### Directions
Arrange the listing below as a JSON list of strings, one per line, with blank lines omitted. Leave the pictures out.

* start The input *

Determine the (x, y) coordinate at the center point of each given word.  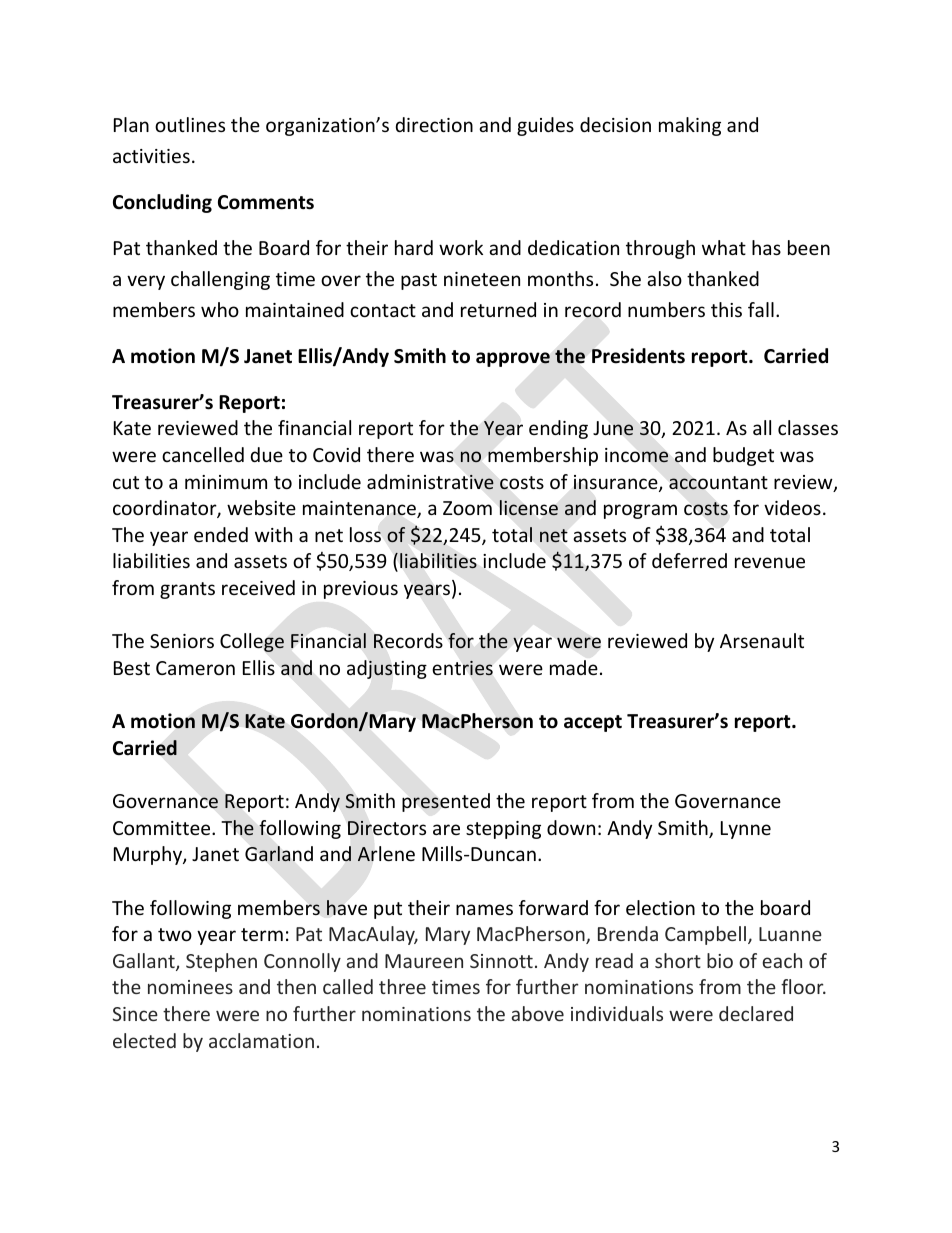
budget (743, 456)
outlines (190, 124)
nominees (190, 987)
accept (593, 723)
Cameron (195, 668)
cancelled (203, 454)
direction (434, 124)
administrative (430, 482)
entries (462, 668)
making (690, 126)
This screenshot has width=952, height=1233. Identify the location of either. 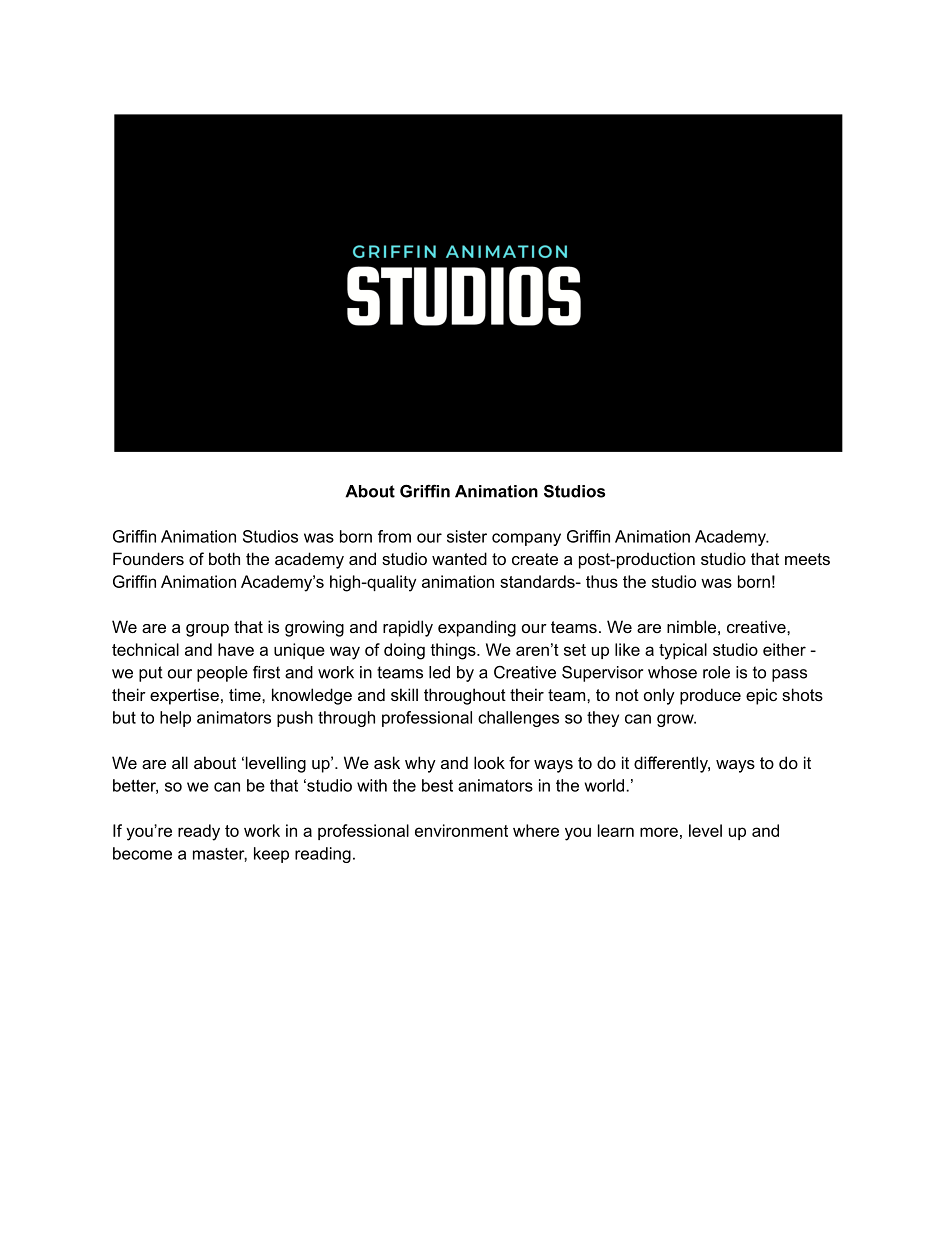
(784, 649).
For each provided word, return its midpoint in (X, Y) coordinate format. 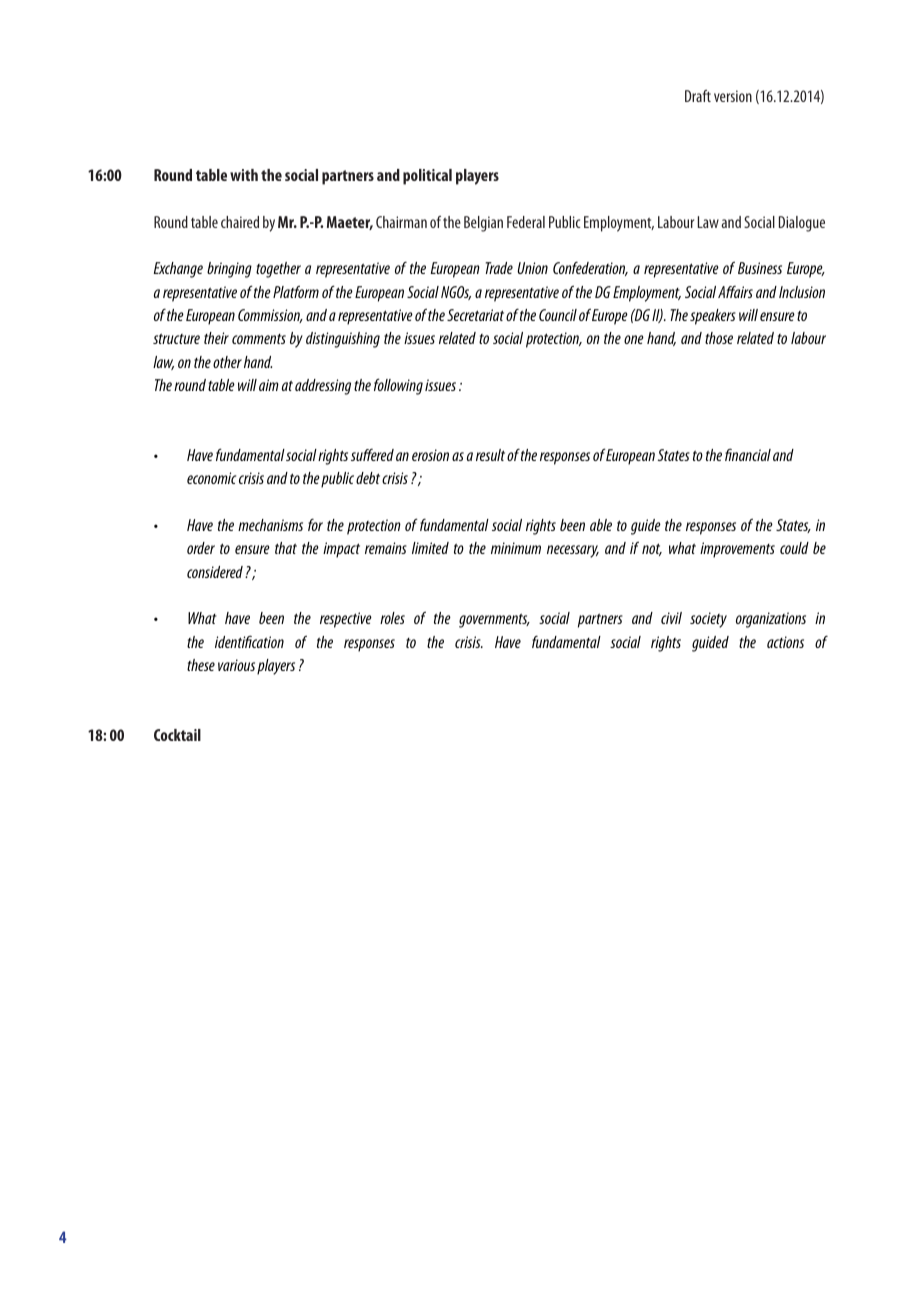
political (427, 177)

* end The input *

### Response
[
  "Determine the (x, y) coordinate at the center point of each given word.  ",
  "budget (743, 456)",
  "outlines (190, 124)",
  "nominees (190, 987)",
  "accept (593, 723)",
  "Cameron (195, 668)",
  "cancelled (203, 454)",
  "direction (434, 124)",
  "administrative (430, 482)",
  "entries (462, 668)",
  "making (690, 126)",
  "This screenshot has width=952, height=1233. Identify the location of either. ",
  "(784, 649).",
  "For each provided word, return its midpoint in (X, Y) coordinate format. ",
  "political (427, 177)"
]